From: Eric Wong <normalperson@yhbt.net>
To: libc-alpha@sourceware.org
Subject: [RFC/PoC] malloc: use wfcqueue to speed up remote frees
Date: Tue, 31 Jul 2018 08:49:00 -0000 [thread overview]
Message-ID: <20180731084936.g4yw6wnvt677miti@dcvr> (raw)
The goal is to reduce contention and improve locality of cross-thread
malloc/free traffic common to IPC systems (including Userspace-RCU) and
some garbage-collected runtimes.
Very rough benchmarks using `xthr`[1], a small URCU test program
I wrote years ago shows huge improvements in time and space:
$ /usr/bin/time ./before.sh ./xthr -a 2 -m 2500 -i $((1024 * 1024 * 5))
2.46user 3.51system 0:05.50elapsed 108%CPU (0avgtext+0avgdata 3352592maxresident)k
0inputs+0outputs (17major+838014minor)pagefaults 0swaps
$ /usr/bin/time ./after.sh ./xthr -a 2 -m 2500 -i $((1024 * 1024 * 5))
2.68user 0.48system 0:02.55elapsed 123%CPU (0avgtext+0avgdata 532904maxresident)k
0inputs+0outputs (0major+174304minor)pagefaults 0swaps
Where before.sh and after.sh are script wrappers around ld-linux for
the appropriate glibc installation.
#!/bin/sh
exec /tmp/6/lib/ld-linux-x86-64.so.2 --library-path /tmp/6/lib "$@"
[1] xthr.c: https://80x24.org/spew/20180731082205.vykyunsm5xg7ml3e@dcvr/
It avoids lock contention by only deferring `_int_free' to scenarios
where the arena lock is already acquired. Three functions are added:
* remote_free_begin - Producer - enqueues the allocation into an arena
designated to another thread. This is wait-free,
branchless, and only modifies the last (cold)
cacheline of the arena belonging to another thread
* remote_free_step - Consumer - grabs everything enqueued by
remote_free_begin and calls `_int_free' locally
without acquiring extra locks. Returns `true'
if it did any work, as other threads may have
called `remote_free_begin' in the meantime.
* remote_free_finish - Consumer - calls remote_free_step in a loop until
there is no more work to do. It runs before most
calls to malloc_consolidate.
wfcqueue is the LGPL-2.1+ Wait-Free Concurrent Queue distributed
with Userspace-RCU <http://liburcu.org/>. wfcqueue does not
depend on RCU itself (only atomics), but forms the basis of the
workqueue and call_rcu primitive within liburcu.
The functions I'm using from wfcqueue can be statically-linked
from header files, so it involves no extra linkage at runtime.
Note: Debian users can `apt-get install liburcu-dev' to get
wfcqueue.h; I expect it's available for other distros.
If this proof-of-concept is found acceptable, I can work on
making wfcqueue use the atomics provided by gcc/glibc instead
of the `uatomic` headers of URCU so it can be bundled with
glibc. But maybe adding liburcu as a build-time dependency
is acceptable :)

Data provided.
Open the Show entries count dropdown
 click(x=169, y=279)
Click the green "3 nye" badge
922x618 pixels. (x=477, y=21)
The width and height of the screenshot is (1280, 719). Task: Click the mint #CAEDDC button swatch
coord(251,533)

* * *

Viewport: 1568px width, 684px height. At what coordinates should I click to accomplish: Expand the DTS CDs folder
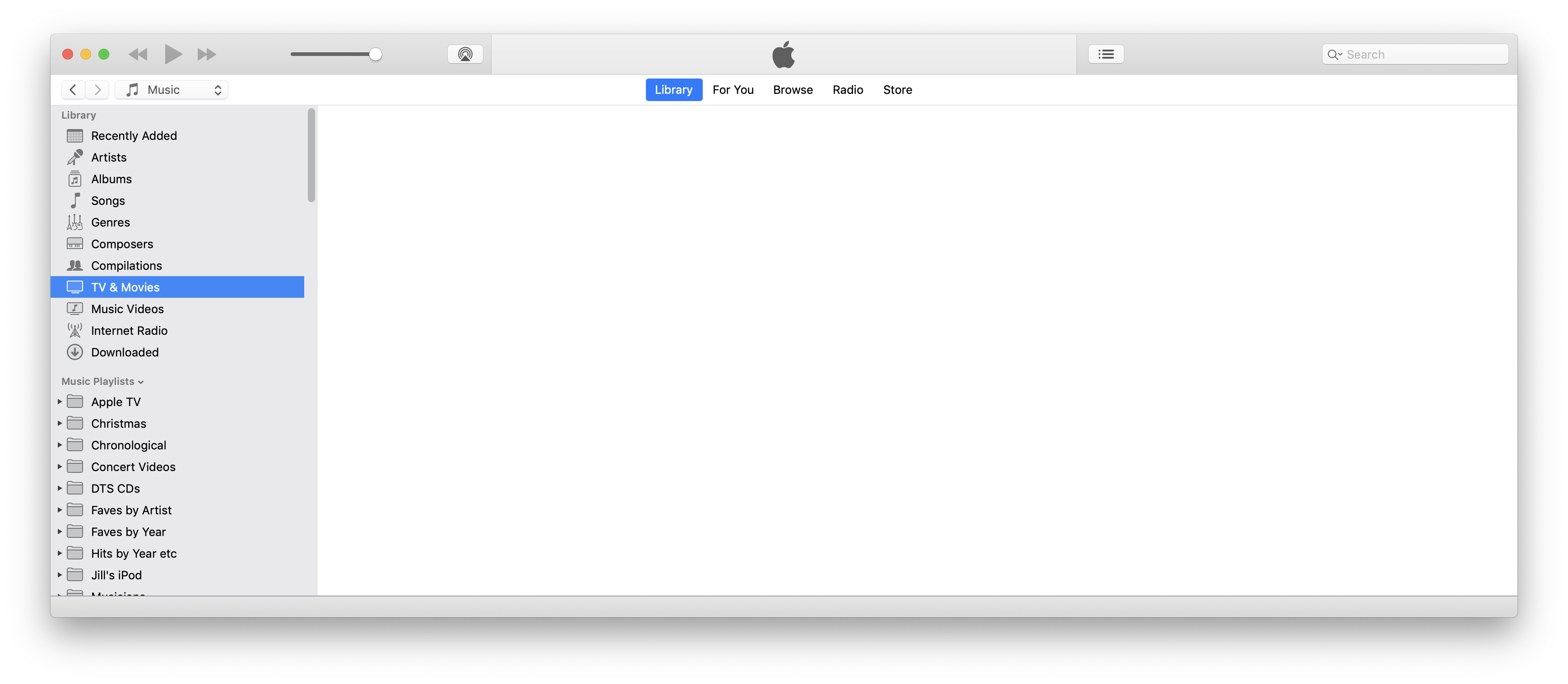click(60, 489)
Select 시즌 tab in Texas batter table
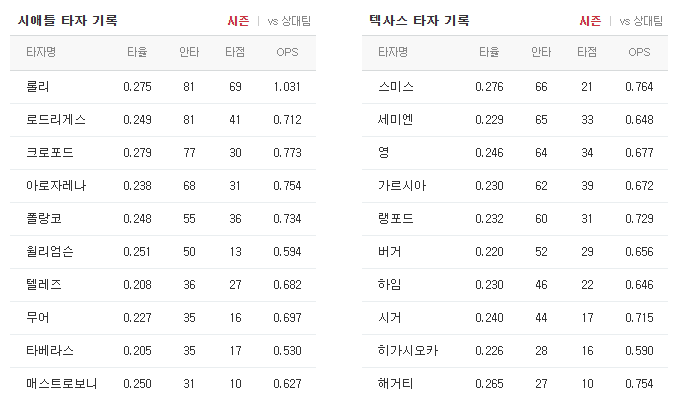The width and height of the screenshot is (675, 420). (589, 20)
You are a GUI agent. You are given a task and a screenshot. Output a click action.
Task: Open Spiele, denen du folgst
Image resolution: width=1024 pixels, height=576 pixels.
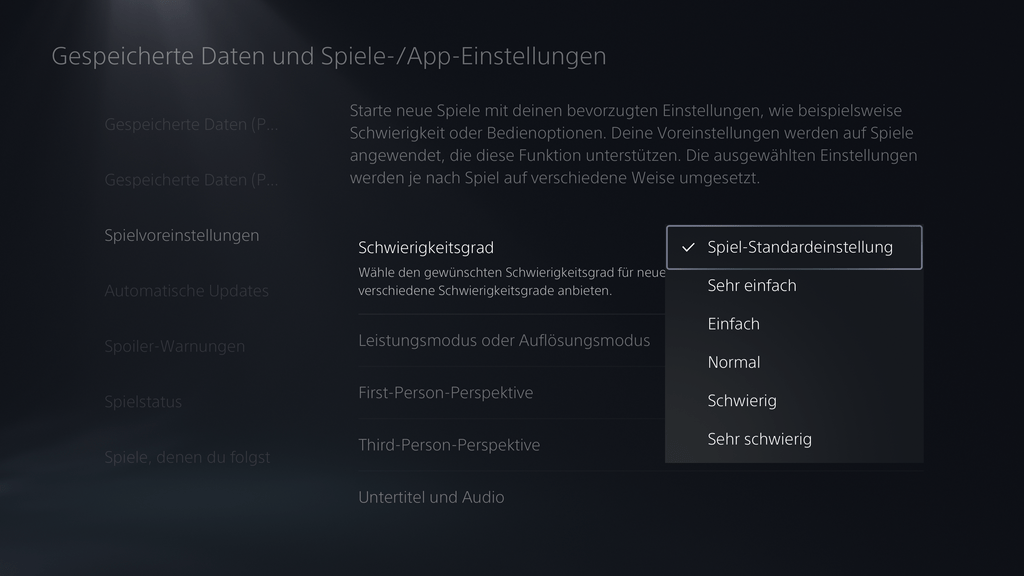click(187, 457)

==

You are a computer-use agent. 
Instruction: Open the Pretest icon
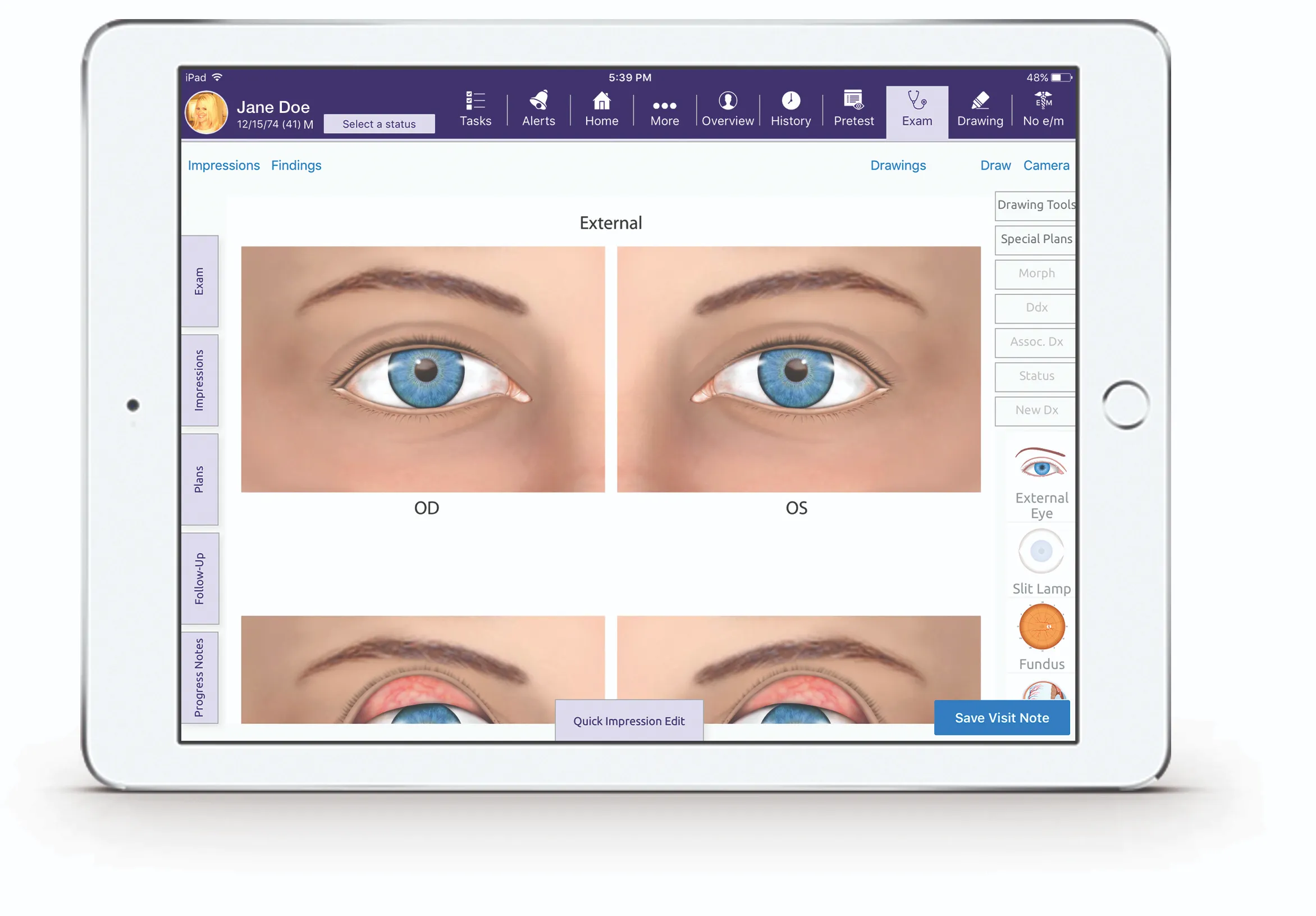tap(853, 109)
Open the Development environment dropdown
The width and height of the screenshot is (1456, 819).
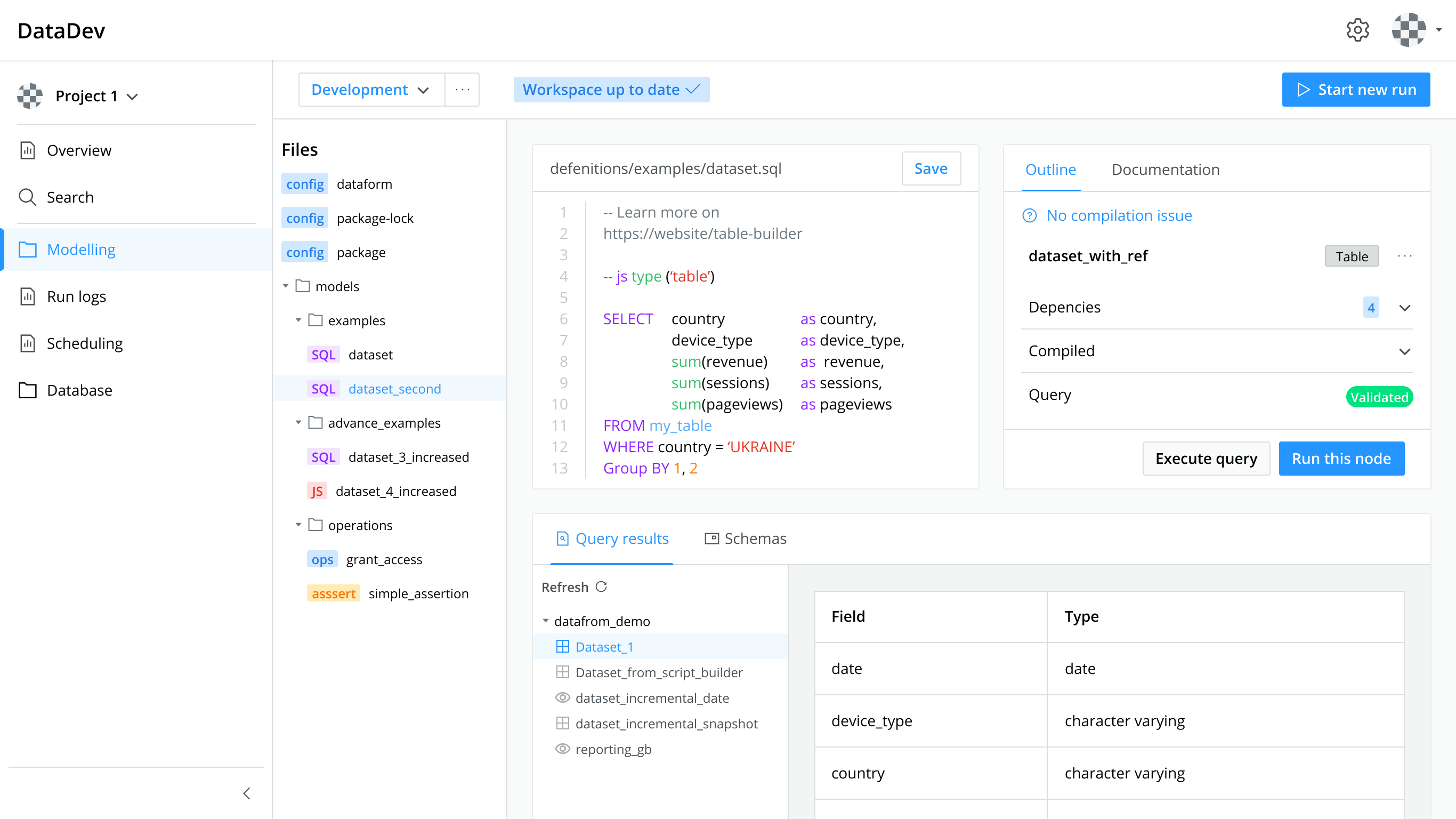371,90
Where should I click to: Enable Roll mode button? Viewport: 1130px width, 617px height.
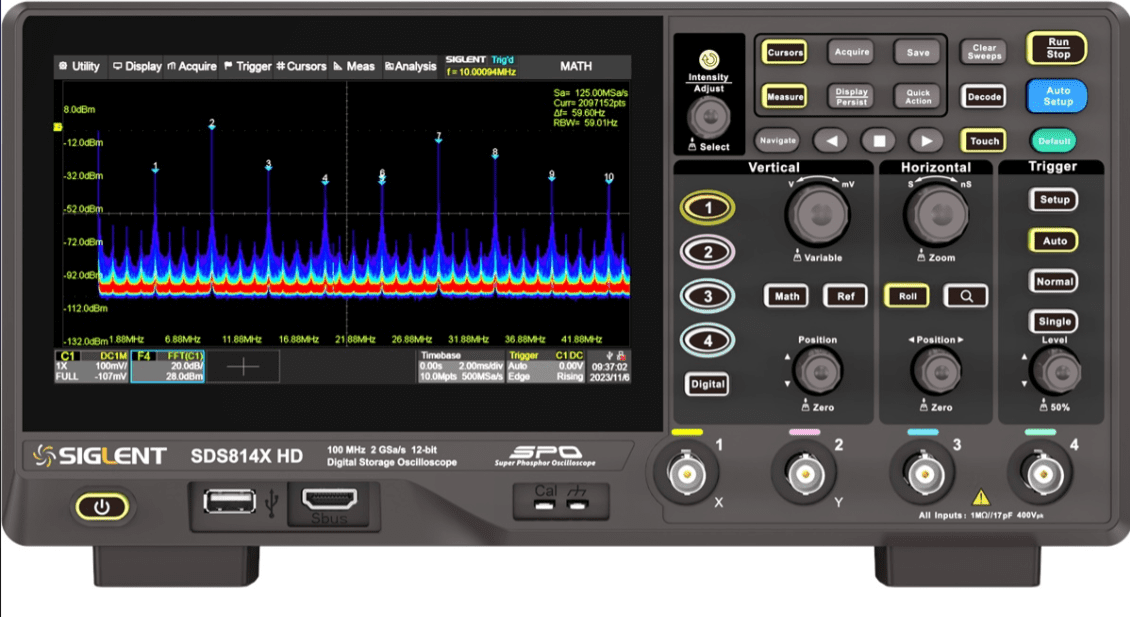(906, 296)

Work to complete. Write the next part of the mailing-list post about speeding up malloc remote frees with wfcqueue, starting after its final sentence.

Answer for the task.
Note: I'm haven't gotten "make -j4 check" even close to passing even
without this patch on commit 98864ed0e055583707e37cdb7d41a9cdeac4473b.
It's likely a problem on my end; but I'm only a fairly
common Debian 9 x86-64 system; though I haven't built glibc in years.
On the other hand, with the exception of fiddle (dl-dependent)
and tz tests, most of the "test-all" suite passes for Ruby
when using the either the before.sh or after.sh glibc wrapper
(but I haven't done much testing otherwise):
make test-all TESTS='-x fiddle -x time_tz' \
RUNRUBYOPT=--precommand=/path/to/after.sh
---
malloc/malloc.c | 108 +++++++++++++++++++++++++++++++++++++++++++++---
1 file changed, 103 insertions(+), 5 deletions(-)
diff --git a/malloc/malloc.c b/malloc/malloc.c
index e247c77b7d..40d61e45db 100644
--- a/malloc/malloc.c
+++ b/malloc/malloc.c
@@ -247,6 +247,9 @@
/* For SINGLE_THREAD_P. */
#include <sysdep-cancel.h>
+#define _LGPL_SOURCE /* allows inlines */
+#include <urcu/wfcqueue.h>
+
/*
Debugging:
@@ -1660,6 +1663,9 @@ struct malloc_state
/* Serialize access. */
__libc_lock_define (, mutex);
+ /* Only the owner of this arena writes to the head */
+ struct __cds_wfcq_head remote_free_head;
+
/* Flags (formerly in max_fast). */
int flags;
@@ -1697,6 +1703,11 @@ struct malloc_state
/* Memory allocated from the system in this arena. */
INTERNAL_SIZE_T system_mem;
INTERNAL_SIZE_T max_system_mem;
+
+ /* remote_free_tail is written to by a thread other than the owner of
+ this arena, so we want this on a different cacheline than
+ remote_free_head */
+ struct cds_wfcq_tail remote_free_tail;
};
struct malloc_par
@@ -1794,6 +1805,7 @@ malloc_init_state (mstate av)
int i;
mbinptr bin;
+ __cds_wfcq_init (&av->remote_free_head, &av->remote_free_tail);
/* Establish circular links for normal bins */
for (i = 1; i < NBINS; ++i)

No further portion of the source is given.